Exiting from Jackson Health System

From the moment Dr. Eneida Roldan became CEO of Jackson Health System in 2009, she faced a financial crisis. As the system's losses ballooned and it ran dangerously low on cash, she clashed with its governing board — the Public Health Trust — and the Miami-Dade County Commission. In November 2010, she announced that she would not seek renewal of her contract when it expired at the end of May.

Eneida Roldan
Eneida Roldan was named CEO of Jackson Health System in 2009.

In recent months, the commission has disbanded the trust, replacing it with a seven-member Financial Recovery Board. Longtime banker Carlos Migoya, who was Miami city manager for less than a year, succeeded Roldan as Jackson's CEO.

Despite the system's financial difficulties, U.S. News & World Report named its main hospital, the University of Miami/Jackson Memorial Medical Center, No. 1 in south Florida this year.

Roldan, a Miami native who trained at Jackson and worked in the system for more than a decade, talks about Miami-Dade's public "safety net" health system.

Were you surprised at how bad things were?

"When I stepped in on June 1, there were already issues. I was already facing a deficit, at that point $168 million. (I saw) that we have assets (receivables) that are valued at over $400 million and there is no cash coming in. There's a problem. Within my first 90 days I called in the auditors. Those assets were overvalued."

The receivables had been left behind in an IT systems change, so they had not been billed or collected. Why?

"It was a decision not to run parallel systems. That is something that's a huge mistake. (Those receivables) only have a certain amount of time to be collected."

How did Jackson's governing board react when you brought this information to them?

"Obviously, because it's a public system, the commissioners said, 'What was happening? We thought everything was OK.' And then they wanted to shoot the messenger."
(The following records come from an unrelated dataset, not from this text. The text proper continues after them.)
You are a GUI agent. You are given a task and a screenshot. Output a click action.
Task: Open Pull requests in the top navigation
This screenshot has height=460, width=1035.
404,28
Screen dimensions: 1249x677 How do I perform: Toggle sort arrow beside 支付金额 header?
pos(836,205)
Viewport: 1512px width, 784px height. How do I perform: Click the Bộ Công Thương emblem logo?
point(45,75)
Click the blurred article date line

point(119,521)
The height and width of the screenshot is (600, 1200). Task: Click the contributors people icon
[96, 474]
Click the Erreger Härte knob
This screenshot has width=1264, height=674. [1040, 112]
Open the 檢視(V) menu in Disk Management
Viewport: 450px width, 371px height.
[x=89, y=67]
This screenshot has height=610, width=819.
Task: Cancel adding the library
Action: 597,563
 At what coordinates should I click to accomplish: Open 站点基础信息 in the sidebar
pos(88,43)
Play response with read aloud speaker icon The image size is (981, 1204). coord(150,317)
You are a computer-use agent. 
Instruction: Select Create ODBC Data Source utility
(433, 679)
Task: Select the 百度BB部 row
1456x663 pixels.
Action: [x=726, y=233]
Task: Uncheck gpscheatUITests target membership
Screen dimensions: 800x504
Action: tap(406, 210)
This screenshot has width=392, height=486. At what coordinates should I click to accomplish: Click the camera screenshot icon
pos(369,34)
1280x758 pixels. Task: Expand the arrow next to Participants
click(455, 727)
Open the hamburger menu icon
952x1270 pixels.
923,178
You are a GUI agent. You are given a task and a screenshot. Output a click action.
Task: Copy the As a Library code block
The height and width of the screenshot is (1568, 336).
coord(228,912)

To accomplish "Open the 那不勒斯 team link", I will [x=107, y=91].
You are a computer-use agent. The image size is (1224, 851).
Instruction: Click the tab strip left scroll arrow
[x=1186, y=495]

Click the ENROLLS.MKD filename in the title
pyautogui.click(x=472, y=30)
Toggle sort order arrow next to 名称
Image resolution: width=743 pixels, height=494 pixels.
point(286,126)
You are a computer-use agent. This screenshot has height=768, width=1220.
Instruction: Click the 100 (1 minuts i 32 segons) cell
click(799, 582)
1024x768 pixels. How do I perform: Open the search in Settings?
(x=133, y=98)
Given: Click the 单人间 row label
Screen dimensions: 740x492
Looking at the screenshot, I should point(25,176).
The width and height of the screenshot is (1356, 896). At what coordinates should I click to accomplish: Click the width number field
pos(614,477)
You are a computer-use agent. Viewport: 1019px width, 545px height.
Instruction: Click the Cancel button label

What is Jackson's greatest problem?

"Operationally and as a health system, Jackson needs to transform itself very quickly. Jackson should have been doing a lot of the things that I proposed 10 years ago: The strategy of inpatient to outpatient, the strategy of reducing inpatient beds, looking at physician alignment, more outpatient clinics, more outreach in the inner city so that they don't have to come to the hospital."

Is Jackson's size sustainable?

Jackson Health System
3rd-largest
public health system in the U.S.
67,000
admissions in 2010
216,000
outpatient emergency visits
502
organ transplants
5
hospitals, plus clinics, outpatient centers and other facilities
$747 million
spent on charity care in 2010
$1.75 billion
revenue in 2010
$89 million
loss in fiscal 2010
$245 million
loss in fiscal 2009

"The only way that it can continue is if it's got a funding source — a permanent funding source that doesn't fluctuate with the economic times. Jackson has had economic problems for decades. This is not new, and the reason is because of its noble mission. It's a mission where everyone gets the highest care, regardless of whether you can pay or not. That in itself any financial person, any mathematician would tell you is fiscally unsustainable. How can you continue to keep your doors open? Even if there is public, continuous funding that doesn't fluctuate, it gets to the point that the ceiling is going to break because the needs are great and the resources are few."

Did the size of Jackson's 17-member governing board make it harder to manage the system?

"It was not only the board members. It was the commission and then a mayor and a manager. Political agendas were different. You can have a board of 30 individuals that, if they know the difference between governance and management, you don't have a problem. But that was the icing on the cake. The true essence of what needs to be changed is the healthcare delivery. And that takes cultural transformation, a strategy that needs to be shifted very rapidly, that should have been shifted 10 years ago."

Ultimately, why did you quit?

"After I fought and I fought, one of the commissioners, who's now running for mayor (Carlos Gimenez has since been elected) questioned my integrity for something that he didn't understand. And so that was enough for me. This is my community, and has been for over 50 years. How could I have done anything other than the right thing?"

Was there anything that could have better prepared you for this experience?

"It was the intricacies and the little details, the day-to-day details, that I think I would probably have liked to have spent more time learning."

Do you think Jackson's new CEO, Carlos Migoya, will fare any better?

"I was hand-tied. Now the new CEO is not, because he is almost what I would consider a political appointee. (And) we have initiatives that we have left behind that are now coming into play. I think there is a period where he will be able to maneuver a lot quicker simply because I surfaced a lot of the problems."

What is Jackson doing right?

"This is a tertiary, urban, academic medical center with top-quality, serving inner city and serving everyone, regardless of their ability to pay."

Looking back, what might you have done differently?

"If I were to do it all over again, I would do the same. Maybe the only thing that I would do is have more time to sit down with the politicians, but there was no time. We had a very serious economic fiasco at the hospital, and to me that was my main job. But there was a power that was much stronger than the truth: There was the politics."